[Start of Given passage]

Sixth, you must realize that though there is much to admire in Evangelicalism, things are not exactly as they seem. A Catholic will have to note that even the most conservative Evangelicals have capitulated completely to the contraceptive mentality and for the most part to the divorce culture as well. Almost all neglect the sacramental life, and though they all recognize the authority of Scripture, they are enmeshed in intractable disagreements over what it means.

And even one of their own pollsters, George Barna, has found that they are doctrinally a confused body. Over one-third do not believe in Jesus' physical Resurrection, and over half do not believe in the existence of the Holy Spirit. About two in five "born again" Christians believe that "it does not matter what religious faith you follow because all faiths teach similar lessons about life," and from half to three-quarters believe "there is no such thing as absolute truth."

I bring this up not to put down our Evangelical brothers and sisters, who on most issues are our closest allies and often are models of faithfulness. I bring it up only to encourage those who have been left tongue-tied by the sort of argument I've described. Out of charity, you should not be quick to quote these statistics in return but will, I hope, be able to listen with some serenity to someone put down the Catholic Church as inferior to Evangelicalism.

A Sign

Finally, you must see that realism about the Catholic Church implies a surprising proof of her claims. My Evangelical friends think that comparing lax Catholics to lively Evangelicals will make me an Evangelical. Their horror stories may be disturbing to me personally, but not to my faith. They do not make me doubt the claims of the Catholic Church. Fallen men in groups rarely keep a high standard and almost never do so over any length of time.

As a barely Christianized teenager, listening to classmates in my social studies class sneer at Christianity because the Allies and the Germans both sang hymns as they killed each other, I thought that such a thing was only what one would expect. That Christians in 1915 thought that God was on their side did not seem to me to have much to do with the question of whether Jesus of Nazareth was the Son of God who rose from the dead almost nineteen hundred years before.

[End of Given passage]
[Start of Given information]

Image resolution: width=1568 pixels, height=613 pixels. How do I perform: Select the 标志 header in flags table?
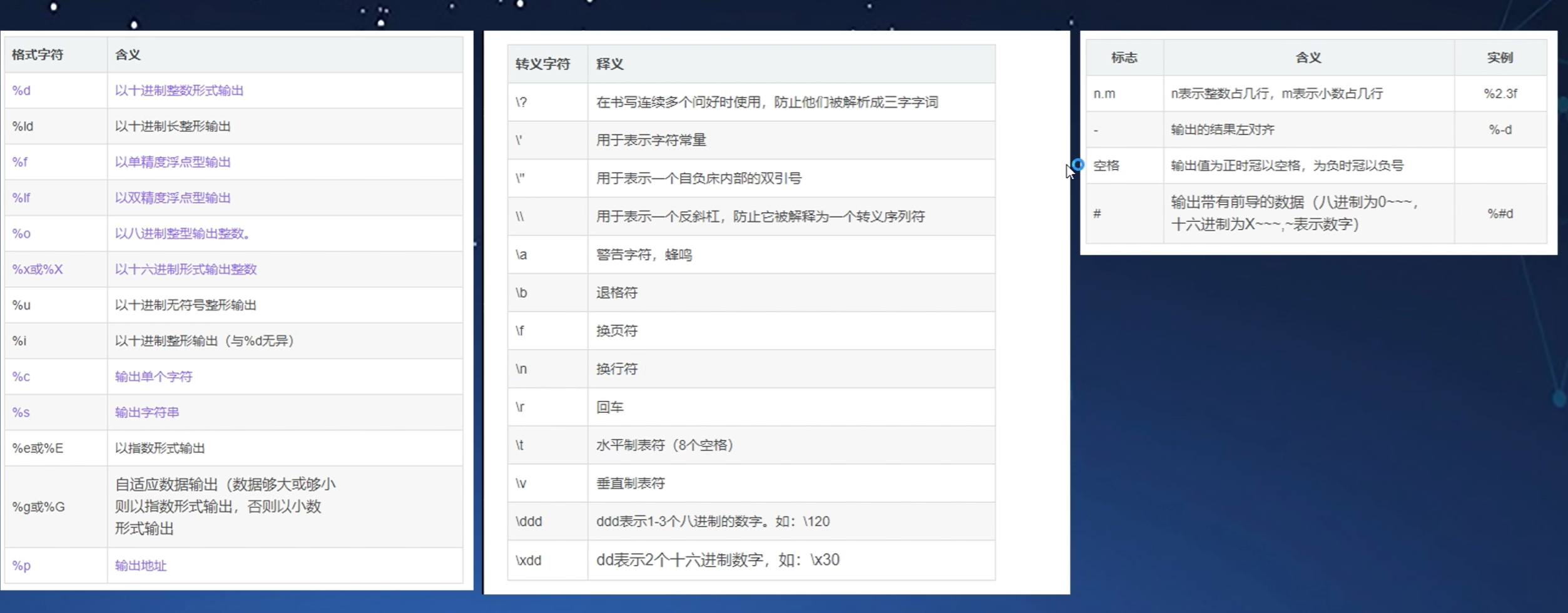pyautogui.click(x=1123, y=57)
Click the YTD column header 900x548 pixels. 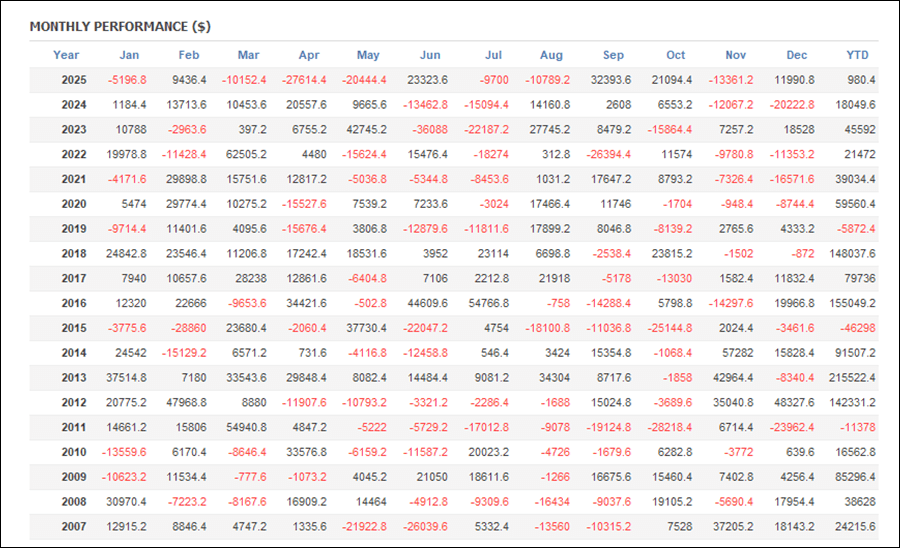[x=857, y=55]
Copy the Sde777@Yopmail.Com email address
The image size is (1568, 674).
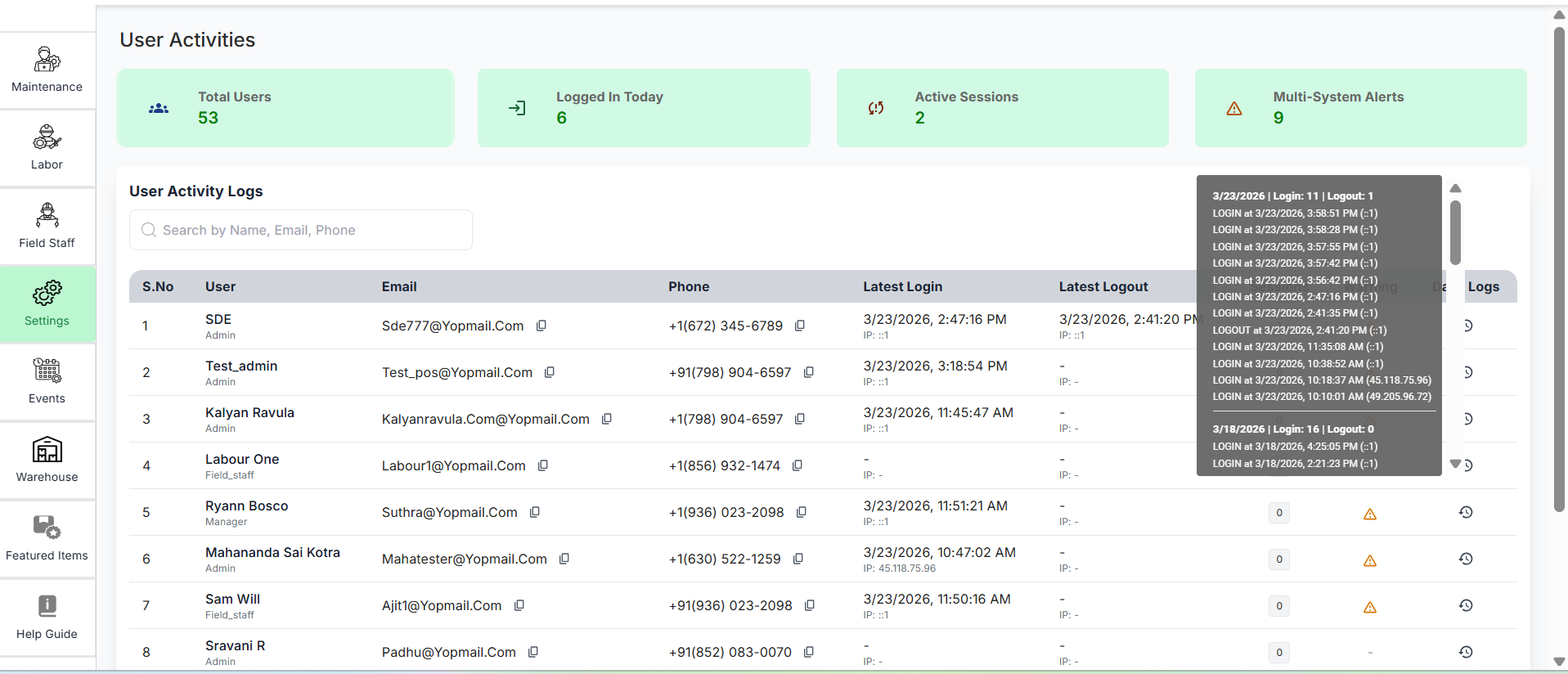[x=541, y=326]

[End of Given information]
[Start of Given information]

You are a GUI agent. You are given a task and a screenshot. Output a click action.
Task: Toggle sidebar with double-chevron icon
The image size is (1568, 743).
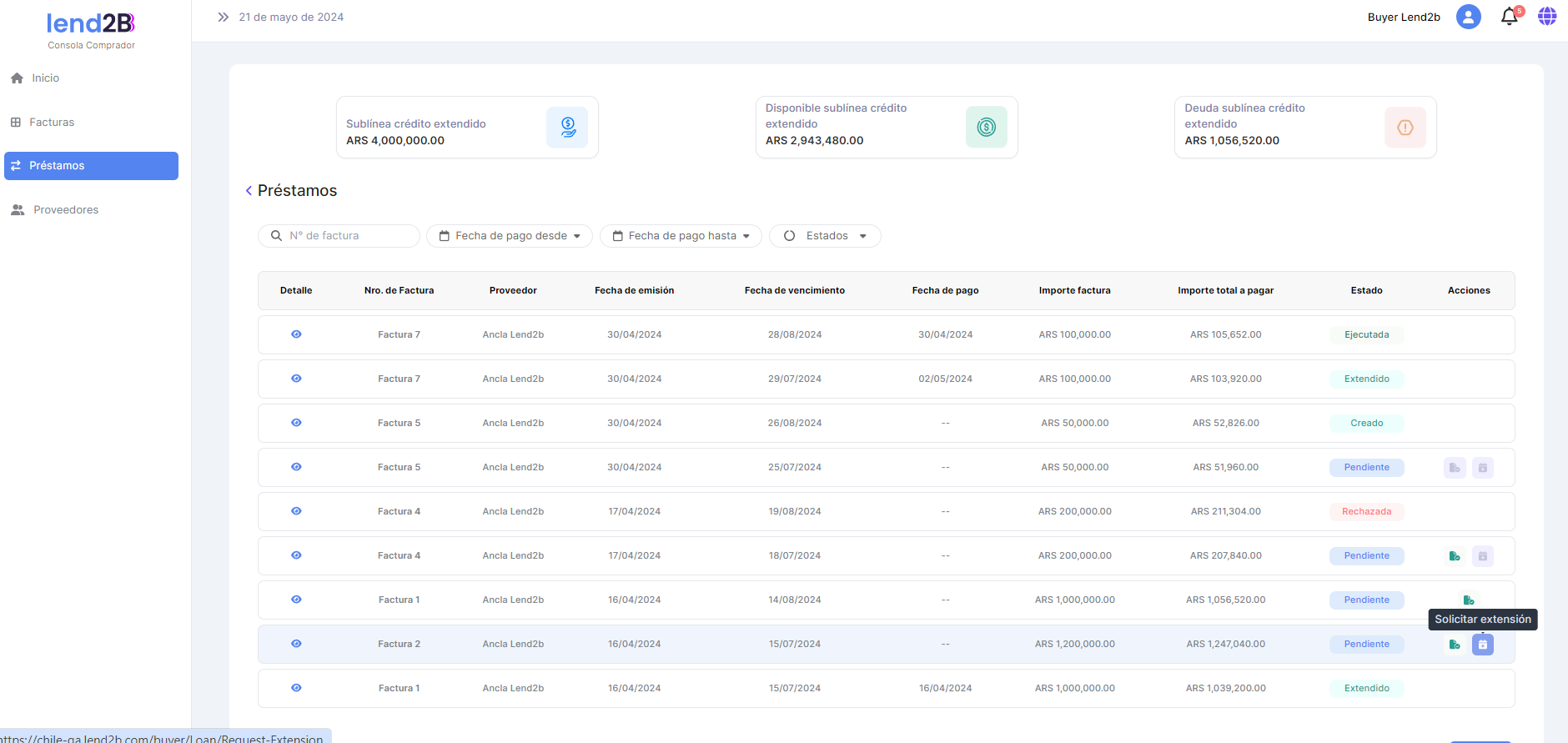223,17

[End of Given information]
[Start of Given information]

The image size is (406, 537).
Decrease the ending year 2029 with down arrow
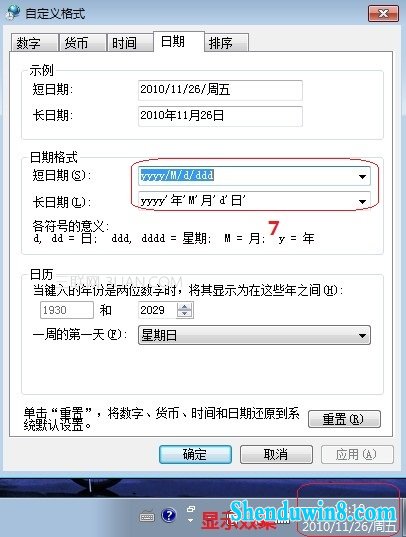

[End of Given information]

▶ Actions to take:
#1 Reproduce the passage on Evangelicalism and the Catholic Church word for word, starting at "I bring this" and ending at "inferior to Evangelicalism.".
#2 Write the next part of the essay comparing Evangelicalism with the Catholic Church, carrying on from its last sentence.

▶ Replies:
#1
I bring this up not to put down our Evangelical brothers and sisters, who on most issues are our closest allies and often are models of faithfulness. I bring it up only to encourage those who have been left tongue-tied by the sort of argument I've described. Out of charity, you should not be quick to quote these statistics in return but will, I hope, be able to listen with some serenity to someone put down the Catholic Church as inferior to Evangelicalism.

#2
Laxity seems to me almost inevitable in something as big and as old and as embedded in the culture as the Catholic Church. But I do not suggest that Catholics console themselves with a realistic view of the Catholic Church as a human institution, because in the body of Christ sociological inevitability does not have the last word.

I began to love the Catholic Church in part because she kept reviving when she seemed to be dying and men of the world were writing her obituary. Time after time, when sociologists predicted her death, she exploded into new life. These revivals have always seemed to me a sign of her unique divine life. We are, I think, at the beginning of such a revival even now.

What To Do

But what to do, when a friend tells you Catholic horror stories? It is trying, being treated as a dolt or a fool. I have found the best way to respond is simply to say, gently, "I'm not stupid, you know." This will usually send your friend into retreat — though not always, I've found. While he tries to apologize you can begin to tell him about the one Church whose status is not affected by her members' sins and failings.

And then you can admit that most Catholics are not perfect Catholics and explain that in the Catholic Church you have found all the graces by which God will help you pursue God. You can say that you love and respect your Evangelical brothers and sisters, but only in the Catholic Church are these graces to be found in their full range and power — which is why all the horror stories in the world will not discourage you.

David Mills is the author of Knowing the Real Jesus (Servant/Charis [2001]) and a senior editor of Touchstone: A Magazine of Mere Christianity.

©2002 by Catholic Answers, Inc.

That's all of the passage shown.